I’m a firm believer that lots of different parenting styles can be successful. One persons parenting strengths may include crafts and joint projects and peaceful correction. Someone else may be great at adventuring and exercising.
All these things have value, and the great thing as a parent is that you don’t have to do it all! I feel so much gratitude for all the other adults in my kids’ lives who fill in the gaps of my weaknesses.
I get asked with some regularity how I “do it all,” and my answer is always that I don’t! I’m well aware of my parenting strengths and weaknesses and try not to worry about or bother with the latter very much. It’s easy to look good doing the things you’re good at!
My Parenting Weaknesses
While I don’t want to dwell too much on the things I’m not good at, I did want to mention them so it’s clear that there are plenty of areas where I fall short. I’m 100% the least crafty and/or artistic person you know. While I care deeply about art history, I’m terrible at actually doing the projects. When teaching art in my kids’ classes, I always explain to the students that their projects will undoubtedly look better than mine. They never believe me until I actually start to demonstrate!
I’m also terrible at single-tasking (I’m trying to improve by carving out dedicated time to focus on each of my kids), am not very patient, and struggle with finding joy in the process (e.g., the mess). I am abysmal at playing with them, and can be too harsh with both expectations and consequences. I’m learning!
(Also, I wrote this post nearly 8 years ago and it’s fun to see how it compares, and how not all that much has changed from when I just had two tiny kids.)
5 Parenting Strengths
That said, I have some parenting strengths where I feel like I do a pretty good job. Instead of worrying too much about the weaknesses (though I’m trying to improve on ones like patience), I really try to focus on leveraging my mom strengths. Here are 5 of them, and I’d love to hear in the comments what yours are!

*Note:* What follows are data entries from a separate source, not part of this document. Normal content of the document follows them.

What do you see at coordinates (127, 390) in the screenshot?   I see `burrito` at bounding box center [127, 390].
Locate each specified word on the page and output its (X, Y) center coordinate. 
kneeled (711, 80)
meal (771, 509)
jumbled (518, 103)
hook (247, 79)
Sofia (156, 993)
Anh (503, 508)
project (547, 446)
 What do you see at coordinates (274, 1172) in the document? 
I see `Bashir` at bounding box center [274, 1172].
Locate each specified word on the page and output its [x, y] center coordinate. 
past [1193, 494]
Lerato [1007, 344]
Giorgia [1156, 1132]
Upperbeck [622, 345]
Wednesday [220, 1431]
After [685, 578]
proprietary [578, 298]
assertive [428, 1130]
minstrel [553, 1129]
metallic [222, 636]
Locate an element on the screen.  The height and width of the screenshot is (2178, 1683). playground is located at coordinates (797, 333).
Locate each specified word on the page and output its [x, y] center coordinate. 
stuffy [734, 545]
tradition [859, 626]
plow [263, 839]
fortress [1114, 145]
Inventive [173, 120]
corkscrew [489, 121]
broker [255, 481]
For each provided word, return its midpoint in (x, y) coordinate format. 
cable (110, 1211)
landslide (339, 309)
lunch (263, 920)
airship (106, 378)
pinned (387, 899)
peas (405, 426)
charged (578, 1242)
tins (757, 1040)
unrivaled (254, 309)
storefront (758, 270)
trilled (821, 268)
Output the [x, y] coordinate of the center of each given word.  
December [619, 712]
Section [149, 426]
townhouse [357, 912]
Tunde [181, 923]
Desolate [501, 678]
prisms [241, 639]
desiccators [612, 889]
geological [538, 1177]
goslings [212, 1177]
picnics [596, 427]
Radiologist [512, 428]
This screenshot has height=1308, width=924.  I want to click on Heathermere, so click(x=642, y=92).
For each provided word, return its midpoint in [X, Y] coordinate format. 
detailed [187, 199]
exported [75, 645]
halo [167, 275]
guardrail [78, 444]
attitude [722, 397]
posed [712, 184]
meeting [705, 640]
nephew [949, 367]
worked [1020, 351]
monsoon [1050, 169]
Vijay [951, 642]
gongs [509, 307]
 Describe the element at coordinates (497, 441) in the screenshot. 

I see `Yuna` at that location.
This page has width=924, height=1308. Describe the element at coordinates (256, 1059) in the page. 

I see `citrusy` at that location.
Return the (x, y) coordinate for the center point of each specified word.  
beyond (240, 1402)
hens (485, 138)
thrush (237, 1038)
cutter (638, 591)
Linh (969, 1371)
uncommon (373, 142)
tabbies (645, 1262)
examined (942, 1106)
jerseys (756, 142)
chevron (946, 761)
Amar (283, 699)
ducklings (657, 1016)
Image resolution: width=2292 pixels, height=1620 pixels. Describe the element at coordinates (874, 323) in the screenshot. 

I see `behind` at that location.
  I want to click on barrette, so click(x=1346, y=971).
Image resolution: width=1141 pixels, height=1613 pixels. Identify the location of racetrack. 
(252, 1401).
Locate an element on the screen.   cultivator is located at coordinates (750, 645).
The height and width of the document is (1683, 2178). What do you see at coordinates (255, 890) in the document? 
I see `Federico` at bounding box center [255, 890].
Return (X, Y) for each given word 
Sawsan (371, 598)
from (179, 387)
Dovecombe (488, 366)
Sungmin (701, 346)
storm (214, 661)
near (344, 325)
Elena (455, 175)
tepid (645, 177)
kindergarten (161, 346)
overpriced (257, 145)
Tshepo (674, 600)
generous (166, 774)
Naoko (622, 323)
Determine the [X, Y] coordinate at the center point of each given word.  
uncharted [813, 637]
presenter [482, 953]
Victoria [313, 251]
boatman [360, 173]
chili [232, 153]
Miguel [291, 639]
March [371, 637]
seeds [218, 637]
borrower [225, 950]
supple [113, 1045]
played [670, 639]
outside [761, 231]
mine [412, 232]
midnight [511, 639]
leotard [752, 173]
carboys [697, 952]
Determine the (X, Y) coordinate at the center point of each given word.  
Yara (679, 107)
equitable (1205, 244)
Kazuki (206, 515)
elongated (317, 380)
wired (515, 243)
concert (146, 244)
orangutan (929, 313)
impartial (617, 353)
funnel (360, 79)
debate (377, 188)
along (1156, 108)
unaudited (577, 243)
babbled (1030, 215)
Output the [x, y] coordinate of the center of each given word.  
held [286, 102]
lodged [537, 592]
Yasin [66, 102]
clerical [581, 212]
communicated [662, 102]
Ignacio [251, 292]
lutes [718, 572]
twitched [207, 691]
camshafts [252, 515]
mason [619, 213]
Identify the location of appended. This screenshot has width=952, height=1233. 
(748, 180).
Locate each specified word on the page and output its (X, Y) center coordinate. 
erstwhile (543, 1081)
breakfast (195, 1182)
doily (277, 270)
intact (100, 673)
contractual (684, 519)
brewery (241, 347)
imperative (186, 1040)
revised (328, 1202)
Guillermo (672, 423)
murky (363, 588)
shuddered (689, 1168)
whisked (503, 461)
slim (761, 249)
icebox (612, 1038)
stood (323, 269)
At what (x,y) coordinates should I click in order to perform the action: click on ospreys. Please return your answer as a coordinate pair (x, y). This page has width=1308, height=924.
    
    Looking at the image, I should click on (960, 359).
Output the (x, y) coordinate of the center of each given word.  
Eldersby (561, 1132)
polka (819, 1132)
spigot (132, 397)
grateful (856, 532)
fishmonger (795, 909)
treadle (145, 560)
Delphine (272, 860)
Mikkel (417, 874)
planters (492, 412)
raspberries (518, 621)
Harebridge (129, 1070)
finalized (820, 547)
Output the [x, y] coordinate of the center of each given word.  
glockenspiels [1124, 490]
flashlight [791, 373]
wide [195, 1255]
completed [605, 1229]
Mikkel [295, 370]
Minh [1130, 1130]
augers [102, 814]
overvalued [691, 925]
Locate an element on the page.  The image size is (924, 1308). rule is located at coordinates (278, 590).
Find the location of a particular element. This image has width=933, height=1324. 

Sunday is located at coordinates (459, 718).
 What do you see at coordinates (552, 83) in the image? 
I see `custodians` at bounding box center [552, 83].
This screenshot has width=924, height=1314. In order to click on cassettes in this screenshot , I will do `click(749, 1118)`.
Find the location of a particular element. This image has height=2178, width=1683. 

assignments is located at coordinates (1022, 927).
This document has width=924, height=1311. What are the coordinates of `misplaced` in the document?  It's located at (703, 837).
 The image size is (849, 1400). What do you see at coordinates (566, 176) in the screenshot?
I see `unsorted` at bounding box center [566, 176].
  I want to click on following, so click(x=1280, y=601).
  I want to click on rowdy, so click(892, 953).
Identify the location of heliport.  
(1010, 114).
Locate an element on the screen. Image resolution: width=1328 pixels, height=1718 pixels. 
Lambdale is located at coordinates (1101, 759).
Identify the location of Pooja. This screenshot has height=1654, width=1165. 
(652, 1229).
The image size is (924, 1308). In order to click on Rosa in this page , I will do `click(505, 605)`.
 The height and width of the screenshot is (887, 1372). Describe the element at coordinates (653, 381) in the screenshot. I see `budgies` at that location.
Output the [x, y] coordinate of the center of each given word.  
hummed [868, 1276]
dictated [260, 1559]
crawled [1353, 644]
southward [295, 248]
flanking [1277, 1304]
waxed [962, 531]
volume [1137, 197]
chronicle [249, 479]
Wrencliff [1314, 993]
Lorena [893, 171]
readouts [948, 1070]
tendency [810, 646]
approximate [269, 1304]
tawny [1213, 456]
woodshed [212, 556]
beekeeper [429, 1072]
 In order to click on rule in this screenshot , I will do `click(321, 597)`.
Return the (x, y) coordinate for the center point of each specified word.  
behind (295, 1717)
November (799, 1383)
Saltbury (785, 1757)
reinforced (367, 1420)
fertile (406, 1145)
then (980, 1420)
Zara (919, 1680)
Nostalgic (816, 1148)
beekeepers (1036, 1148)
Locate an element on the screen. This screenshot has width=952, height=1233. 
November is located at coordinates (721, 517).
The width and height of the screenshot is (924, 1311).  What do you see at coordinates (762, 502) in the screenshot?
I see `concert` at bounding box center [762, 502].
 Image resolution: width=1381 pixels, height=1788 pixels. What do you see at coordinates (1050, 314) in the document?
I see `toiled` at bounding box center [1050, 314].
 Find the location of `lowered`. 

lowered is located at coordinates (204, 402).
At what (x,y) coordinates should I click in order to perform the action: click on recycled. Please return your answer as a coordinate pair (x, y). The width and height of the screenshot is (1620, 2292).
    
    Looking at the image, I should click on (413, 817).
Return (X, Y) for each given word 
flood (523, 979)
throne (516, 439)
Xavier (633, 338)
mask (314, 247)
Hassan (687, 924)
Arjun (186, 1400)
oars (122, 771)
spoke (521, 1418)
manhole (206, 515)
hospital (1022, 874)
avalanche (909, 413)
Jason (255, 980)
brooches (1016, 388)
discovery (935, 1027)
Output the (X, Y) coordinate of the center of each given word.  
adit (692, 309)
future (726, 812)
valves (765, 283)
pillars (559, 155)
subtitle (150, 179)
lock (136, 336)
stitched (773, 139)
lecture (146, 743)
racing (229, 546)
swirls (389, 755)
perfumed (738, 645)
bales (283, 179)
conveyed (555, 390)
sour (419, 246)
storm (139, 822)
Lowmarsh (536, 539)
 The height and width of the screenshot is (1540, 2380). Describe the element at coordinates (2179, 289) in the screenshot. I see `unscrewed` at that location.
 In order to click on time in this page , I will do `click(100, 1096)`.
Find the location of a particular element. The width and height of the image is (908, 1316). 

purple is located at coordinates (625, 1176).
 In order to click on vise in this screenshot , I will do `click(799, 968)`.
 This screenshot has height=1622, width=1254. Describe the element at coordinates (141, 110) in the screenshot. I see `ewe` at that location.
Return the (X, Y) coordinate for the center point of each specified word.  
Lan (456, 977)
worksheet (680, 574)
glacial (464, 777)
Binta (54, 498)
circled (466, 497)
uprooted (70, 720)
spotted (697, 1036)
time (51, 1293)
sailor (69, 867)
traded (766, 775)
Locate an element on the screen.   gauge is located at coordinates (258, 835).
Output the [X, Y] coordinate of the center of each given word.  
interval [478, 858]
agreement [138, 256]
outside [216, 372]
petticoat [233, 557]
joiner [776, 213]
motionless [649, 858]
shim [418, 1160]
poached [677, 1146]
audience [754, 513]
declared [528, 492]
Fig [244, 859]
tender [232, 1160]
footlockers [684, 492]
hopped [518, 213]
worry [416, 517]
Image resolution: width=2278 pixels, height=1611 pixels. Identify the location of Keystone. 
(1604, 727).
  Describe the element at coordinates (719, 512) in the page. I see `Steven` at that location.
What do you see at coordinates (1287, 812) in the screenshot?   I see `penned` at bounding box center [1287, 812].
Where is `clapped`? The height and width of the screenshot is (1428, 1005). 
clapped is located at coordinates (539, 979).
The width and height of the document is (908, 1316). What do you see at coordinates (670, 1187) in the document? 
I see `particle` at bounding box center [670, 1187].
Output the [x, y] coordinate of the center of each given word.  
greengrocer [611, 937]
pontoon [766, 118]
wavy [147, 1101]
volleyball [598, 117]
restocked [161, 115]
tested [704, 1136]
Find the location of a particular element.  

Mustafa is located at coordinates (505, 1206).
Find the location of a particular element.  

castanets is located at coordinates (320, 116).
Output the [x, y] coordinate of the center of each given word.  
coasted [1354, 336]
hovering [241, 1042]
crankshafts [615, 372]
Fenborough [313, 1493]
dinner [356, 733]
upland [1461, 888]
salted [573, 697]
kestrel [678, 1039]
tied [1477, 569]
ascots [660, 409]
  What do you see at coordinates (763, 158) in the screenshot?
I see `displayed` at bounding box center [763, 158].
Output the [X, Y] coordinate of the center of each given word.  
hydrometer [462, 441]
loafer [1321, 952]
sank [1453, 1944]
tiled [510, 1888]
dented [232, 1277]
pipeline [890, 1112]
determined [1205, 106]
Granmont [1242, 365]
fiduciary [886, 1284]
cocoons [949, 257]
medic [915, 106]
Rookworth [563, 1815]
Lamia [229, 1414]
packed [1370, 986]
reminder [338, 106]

Teaching & Distilling Diverse Information
I love researching and synthesizing large amounts of information and distilling it into a kid-friendly format and language. Teaching is truly one of my favorite parts of parenting. I especially love discussing things like history/government, world cultures (the Global Children’s Book Club and the associate activities are perfect for this!), art history, and math & science. It’s just so darn fun for me to see their brains making connections and understanding new information. Teaching my kids to read is truly one of my favorite parts of being a parent!
I think this extends to teaching my kids skills. I’ve been pretty good about teaching them not only academics, but also life skills like cleaning toilets, making dinner, and independent play. I also enjoy sourcing the resources for them to learn on their own, including diverse literature and other materials. It’s important to me to include a wide variety of resources, and I love providing those opportunities for them to learn and grow through many avenues and perspectives.
Adventuring Near & Far
I love getting out and exploring! And in a lot of ways, it feels less stressful to me than the chaos, noise, and mess at home. I’m good about making lists of things to do both in our area or out on trips, and actually making them happen.
I also genuinely enjoy traveling with my kids. I love seeing them light up learning about different places around the world.
Limiting Screen Time
Honestly, screen time has very little appeal for me because the costs rarely seem to outweigh the benefits. We watch a movie as a family on Friday nights, and my kids are allowed to read e-books on their Kids Kindle or on their school Chromebooks (very helpful with our libraries still closed). On rare occasions, we’ll turn on some sort of baking show while folding laundry, but that’s about the extent of our screen time.
For us, I find that my kids are MORE grouchy and needy afterwards, and it’s usually a hassle to turn off the screen. So for us, it feels like more effort than it’s worth, but I don’t judge others for having more screen time one bit!
Discipline & Follow Through
This is probably partially a parenting strength and partially a weakness. I’m good at sticking to my guns with things like meals, natural consequences, music practice, etc. That also means I can be a bit overly rigid. Still, overall, it’s helpful for all of us to have clear expectations.
I’m also organized and good at sticking to a schedule (though can get stressed when things don’t go according to plan, which is often).
I’m a big believer that we can all choose to be interested in most aspects of life. “Bored” is the one word my kids know will not fly in our home, and that it’s up to them to develop curiosity and interest. I love discussing with them as real people who are able to think and engage. Expecting them to engage and contribute has really helped foster their curiosity in the world.
There you go – 5 things I’m good at as a parent, recognizing that there are plenty of other areas that are not my parenting strengths. I’d love to hear some of yours in the comments!